§ Goal of the exercise
Where does the word "agent" show up in the data? Please find each such line and copy it.

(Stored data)
::::::
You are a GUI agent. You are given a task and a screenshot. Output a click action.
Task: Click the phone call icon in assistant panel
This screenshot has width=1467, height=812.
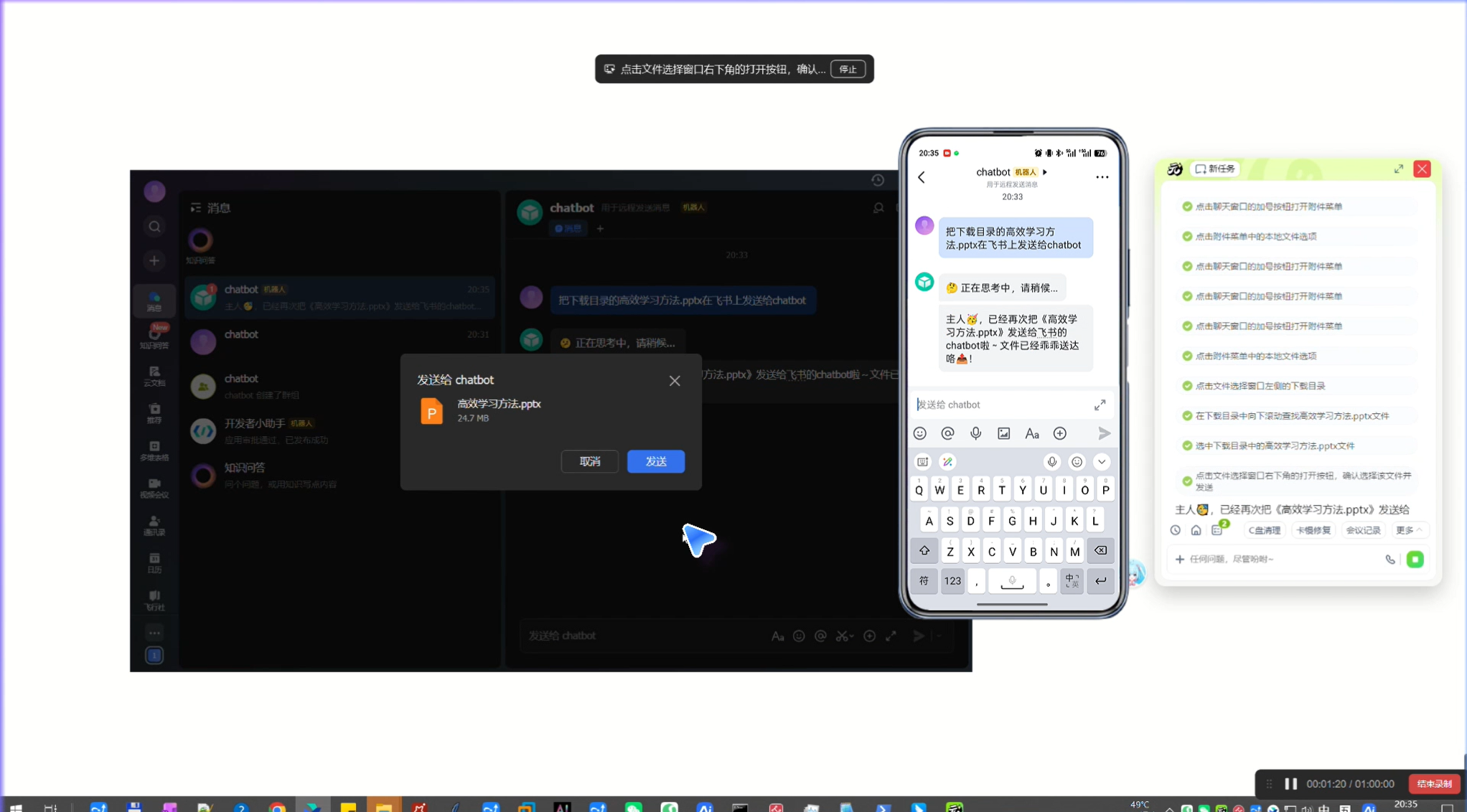pos(1389,560)
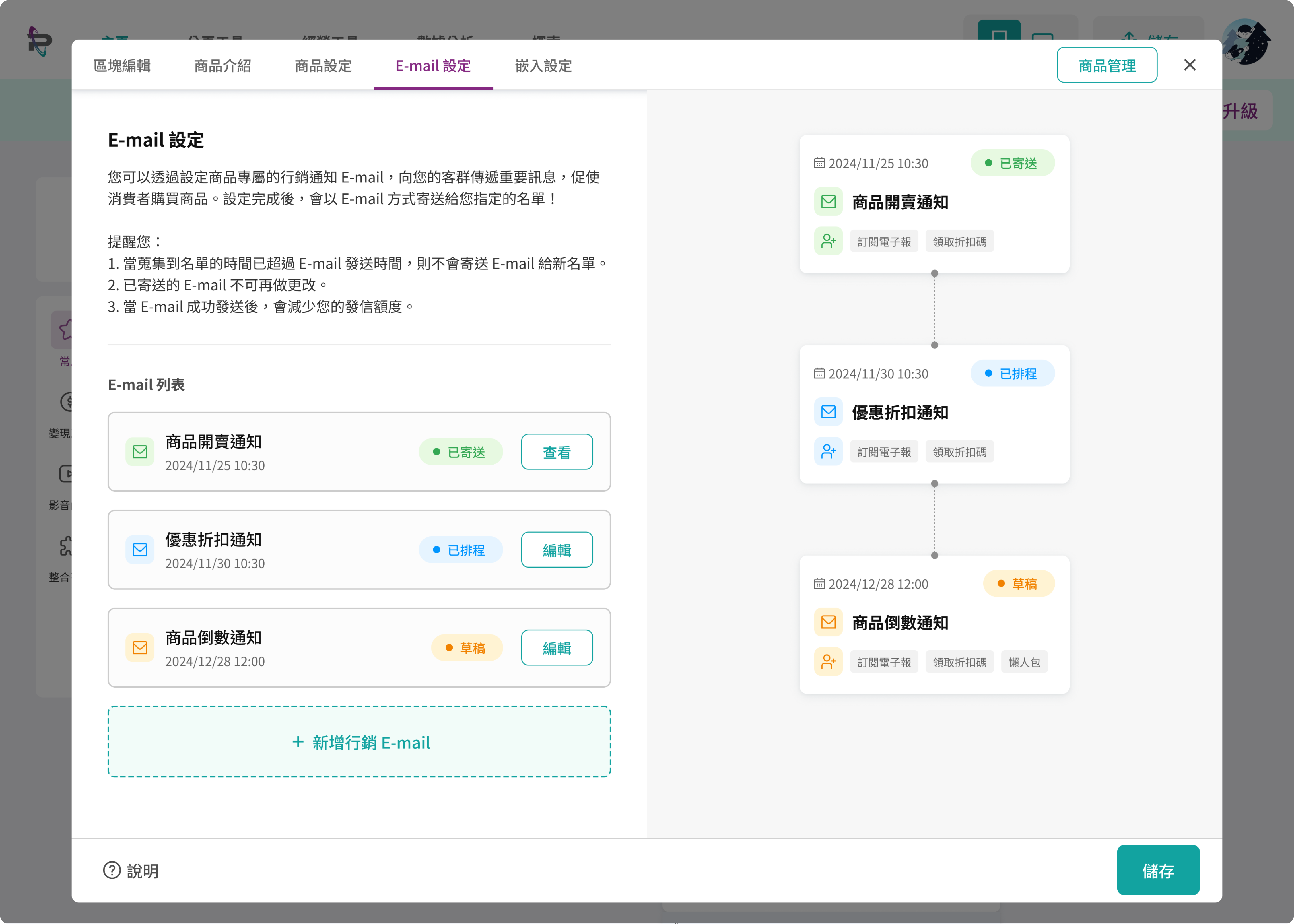Click 編輯 on 優惠折扣通知
The height and width of the screenshot is (924, 1294).
(x=557, y=550)
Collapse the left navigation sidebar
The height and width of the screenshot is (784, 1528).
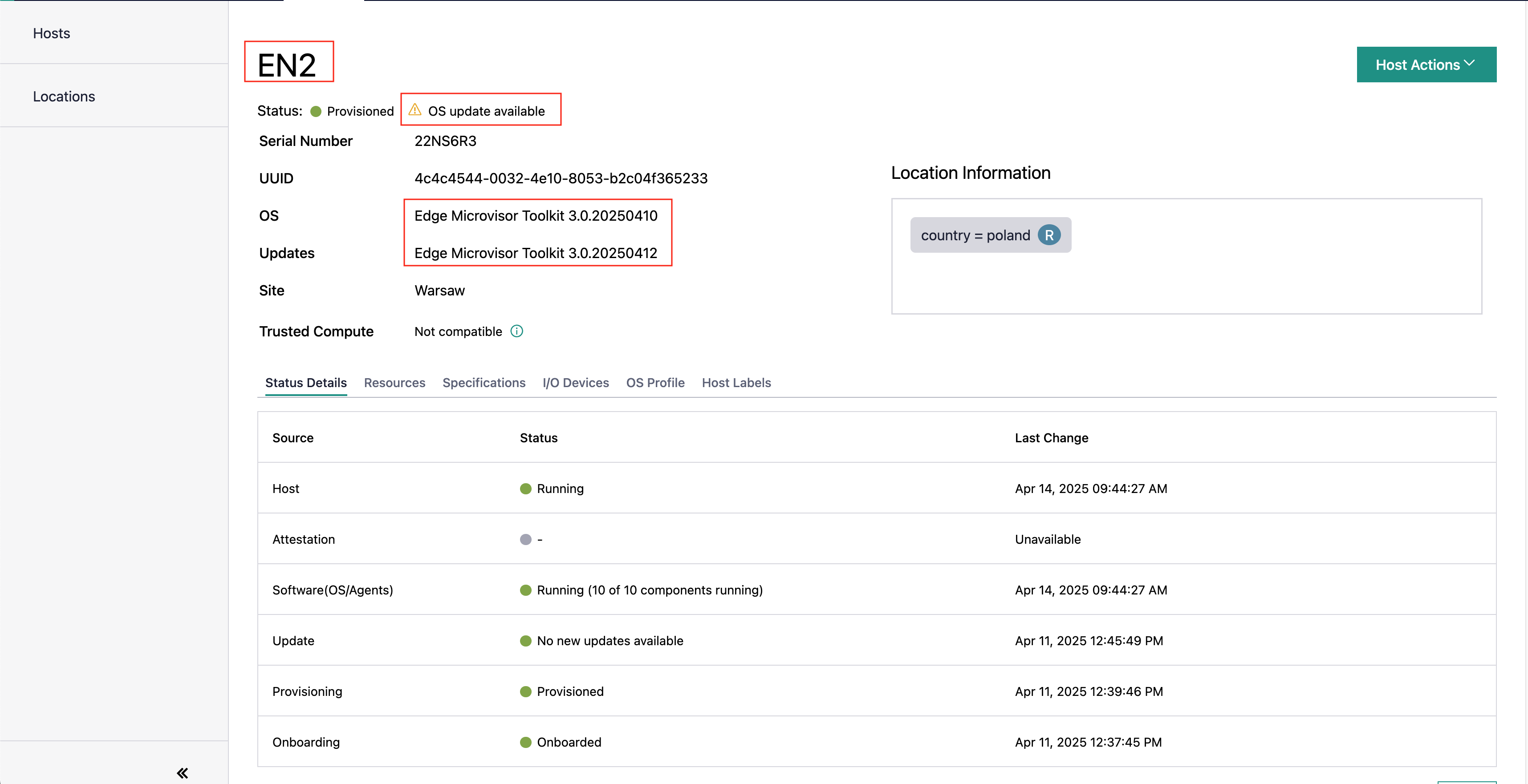point(182,773)
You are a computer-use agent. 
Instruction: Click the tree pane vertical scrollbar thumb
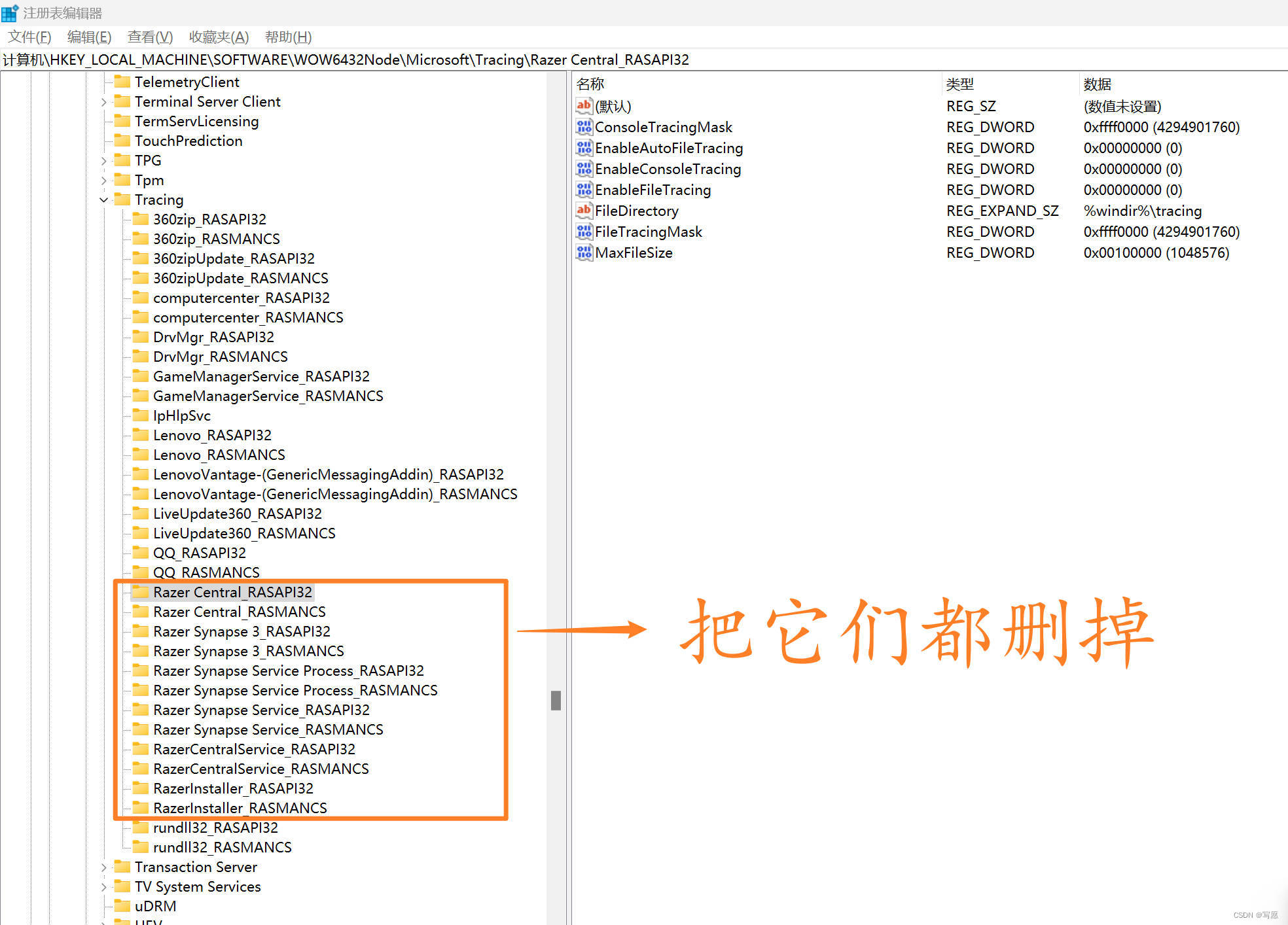pos(556,701)
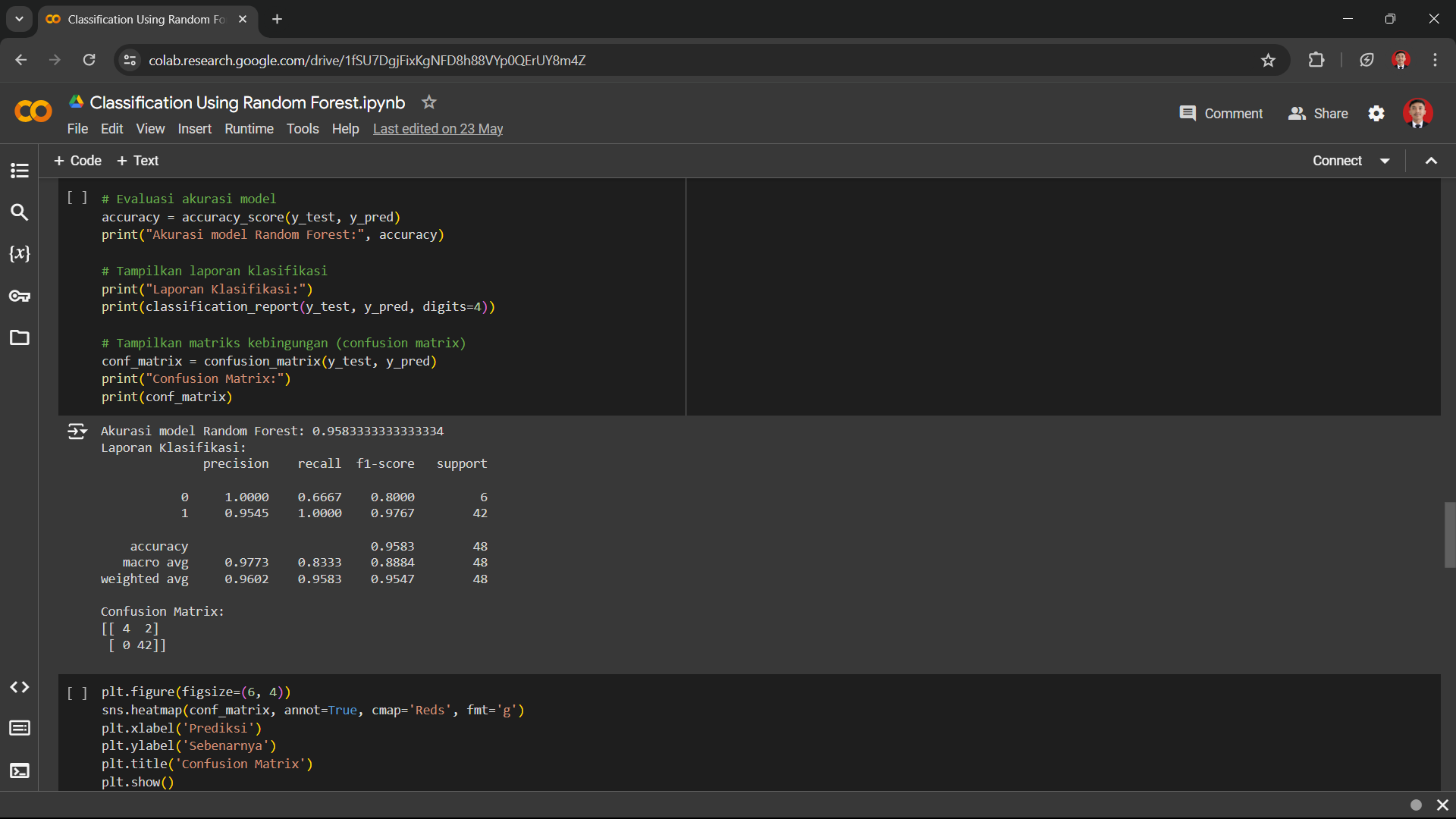Toggle the cell output display icon

[77, 431]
::::::
§ Solution for this exercise
You are a GUI agent. You are given a task and a screenshot. Output a click action.
You are a computer-use agent. 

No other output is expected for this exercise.